▶ **What you are asked to do**: Starting at the beginning of the records and ending at the line that contains "The image size is (1399, 868).", write those lines again with "Sleeping Pads" swapped for "Sleeping Bags", leaving everything else unchanged.

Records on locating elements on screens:
** START **
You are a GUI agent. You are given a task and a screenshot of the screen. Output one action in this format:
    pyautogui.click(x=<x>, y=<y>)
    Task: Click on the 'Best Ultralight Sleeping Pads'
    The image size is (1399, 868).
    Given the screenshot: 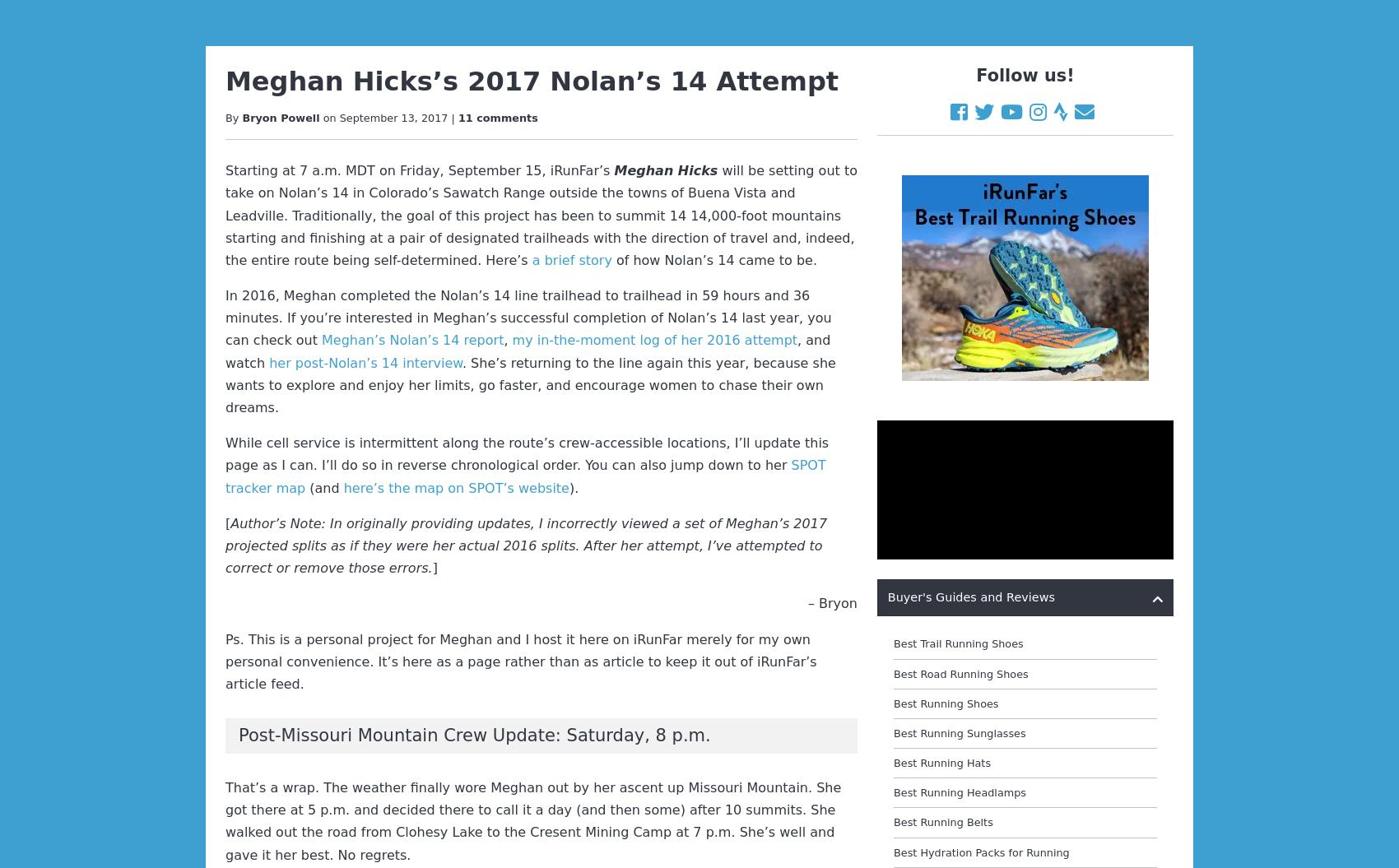 What is the action you would take?
    pyautogui.click(x=969, y=168)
** END **
▶ **Full solution**:
You are a GUI agent. You are given a task and a screenshot of the screen. Output one action in this format:
    pyautogui.click(x=<x>, y=<y>)
    Task: Click on the 'Best Ultralight Sleeping Bags'
    The image size is (1399, 868).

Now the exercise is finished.